> **WHAT TO WORK ON**
(1) Extract the passage of the mindfulness article between "Stress tends to" and "as centering ourselves.", inclusive, keeping the wording unchanged.
(2) Decide whether each statement below agrees with the mindfulness article, answering yes or no and quoting the words of the article that settle it: (a) longer exhales help the body relax; (b) the article recommends breathing in to a count of 6-7; (c) stress tends to be lower during the holidays.

> **EXCERPTED PASSAGE**
## Start

Archive for kids and mindfulness

Using Mindfulness with Kids During Stressful Times

Stress tends to be higher during the holidays. More to do, plan, and get done before a deadline. Even if life is fun during the holidays, people around you might be stressed and you can feel it–and so can your kids no matter what their ages. Taking extra time to practice Mindfullness is important for ourselves and our families. Mindfulness can be a great tool to keep us stay grounded so that our stress doesn’t get the best of us. The Imagine Project is a form of Mindfullness, it helps with processing how we feel, as well as centering ourselves.

But what does mindfulness really look like? Mindfulness is the conscious decision to be present in the moment, paying attention to how you feel in your body, mind, and emotionally– as well as how your kids are feeling. The trick is to do listen, watch, feel from a nonjudgmental place—a place of noticing and letting go of anything that doesn’t serve you. It actually really works! Research even shows that noticing—just noticing what’s happening in your mind, head, and heart, without trying to fix or change it, just watching and noticing it—allows it to move through and move on. Noticing and acknowledging anything your children, spouse, etc. might be feeling will help them feel heard and let go of anything that might not be helpful for them. Research also shows that mindfulness helps improve immune function (fewer illnesses), increases concentration, strengthens resilience, as well as many other positive effects.

So how do we do this? Experiment and practice—with ourselves, and our kids. Noticing your breathing is always a great place to begin. Bring your attention back to your breath, and practice long, slow, mindful breathing. This is key to embracing the moment and restoring or strengthening calm in your brain and body. Try sitting quietly and gently paying attention to your breath, counting slowly as you breathe in and out. The goal is breathing in to a count of about 4 or 5, and breathe out with a count of 6-7. Longer exhales helps your body relax more. You may have to work at going this slow, but just try it at your own pace and work at moving to a slower, deeper breath. Then practice at other times too, in your car, waiting in a doctor’s office, or watching TV. The more you experiment and work at it, the more prepared you’ll be when you really need it to calm yourself in stressful situations!

## End

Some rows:
## Start

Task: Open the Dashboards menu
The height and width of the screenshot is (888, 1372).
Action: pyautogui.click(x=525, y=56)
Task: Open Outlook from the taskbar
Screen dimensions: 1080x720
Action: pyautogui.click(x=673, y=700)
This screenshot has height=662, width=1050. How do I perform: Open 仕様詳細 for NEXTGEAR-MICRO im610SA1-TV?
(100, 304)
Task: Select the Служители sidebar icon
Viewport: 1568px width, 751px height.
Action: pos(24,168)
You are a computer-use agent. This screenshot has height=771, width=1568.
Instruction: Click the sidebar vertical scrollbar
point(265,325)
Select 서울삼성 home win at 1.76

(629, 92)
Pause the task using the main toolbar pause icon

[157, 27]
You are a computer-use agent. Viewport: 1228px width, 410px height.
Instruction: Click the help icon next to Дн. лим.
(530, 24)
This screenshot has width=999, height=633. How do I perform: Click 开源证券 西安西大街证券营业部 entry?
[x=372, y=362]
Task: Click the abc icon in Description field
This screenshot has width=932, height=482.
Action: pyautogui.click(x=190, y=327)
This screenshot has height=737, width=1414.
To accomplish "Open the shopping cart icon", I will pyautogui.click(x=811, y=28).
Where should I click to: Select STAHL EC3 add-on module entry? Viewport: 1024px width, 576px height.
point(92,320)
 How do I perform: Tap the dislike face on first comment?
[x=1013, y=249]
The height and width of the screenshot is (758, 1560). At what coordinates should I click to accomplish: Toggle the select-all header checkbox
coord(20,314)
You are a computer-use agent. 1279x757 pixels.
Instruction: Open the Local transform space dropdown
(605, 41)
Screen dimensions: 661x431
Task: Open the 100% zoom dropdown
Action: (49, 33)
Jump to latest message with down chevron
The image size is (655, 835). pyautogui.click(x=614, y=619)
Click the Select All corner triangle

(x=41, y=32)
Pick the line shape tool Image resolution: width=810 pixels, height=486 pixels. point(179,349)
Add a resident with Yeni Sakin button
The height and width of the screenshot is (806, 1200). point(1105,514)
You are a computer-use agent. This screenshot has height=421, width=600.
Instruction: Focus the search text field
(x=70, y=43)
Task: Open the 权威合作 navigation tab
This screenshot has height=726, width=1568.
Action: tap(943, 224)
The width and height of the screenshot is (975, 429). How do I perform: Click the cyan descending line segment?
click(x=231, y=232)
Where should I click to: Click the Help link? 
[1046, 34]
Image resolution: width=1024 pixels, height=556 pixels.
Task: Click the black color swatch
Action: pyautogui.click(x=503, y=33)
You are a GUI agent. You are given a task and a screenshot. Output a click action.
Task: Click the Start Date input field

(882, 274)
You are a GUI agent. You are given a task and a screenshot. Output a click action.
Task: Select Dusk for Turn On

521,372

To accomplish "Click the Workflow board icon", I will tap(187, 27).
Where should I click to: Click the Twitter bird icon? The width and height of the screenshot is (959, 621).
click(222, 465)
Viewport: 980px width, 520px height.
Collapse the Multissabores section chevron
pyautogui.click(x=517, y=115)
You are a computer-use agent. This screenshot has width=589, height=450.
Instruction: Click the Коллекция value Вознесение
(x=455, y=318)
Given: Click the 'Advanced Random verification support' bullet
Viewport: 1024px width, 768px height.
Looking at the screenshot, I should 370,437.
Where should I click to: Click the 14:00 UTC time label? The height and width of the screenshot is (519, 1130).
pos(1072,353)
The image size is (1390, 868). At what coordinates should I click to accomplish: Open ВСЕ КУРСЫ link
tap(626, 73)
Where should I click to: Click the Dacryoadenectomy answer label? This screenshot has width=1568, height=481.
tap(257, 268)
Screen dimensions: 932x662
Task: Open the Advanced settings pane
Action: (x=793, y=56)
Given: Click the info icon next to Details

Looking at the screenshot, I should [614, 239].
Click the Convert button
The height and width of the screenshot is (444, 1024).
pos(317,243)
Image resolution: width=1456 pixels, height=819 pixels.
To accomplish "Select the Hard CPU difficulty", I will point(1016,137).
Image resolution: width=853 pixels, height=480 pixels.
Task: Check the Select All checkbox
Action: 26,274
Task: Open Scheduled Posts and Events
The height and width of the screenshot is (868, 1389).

## End

> **ANSWERS GIVEN**
(1)
Stress tends to be higher during the holidays. More to do, plan, and get done before a deadline. Even if life is fun during the holidays, people around you might be stressed and you can feel it–and so can your kids no matter what their ages. Taking extra time to practice Mindfullness is important for ourselves and our families. Mindfulness can be a great tool to keep us stay grounded so that our stress doesn’t get the best of us. The Imagine Project is a form of Mindfullness, it helps with processing how we feel, as well as centering ourselves.

(2)
(a) Yes: "Longer exhales helps your body relax more."
(b) No: "The goal is breathing in to a count of about 4 or 5, and breathe out with a count of 6-7."
(c) No: "Stress tends to be higher during the holidays."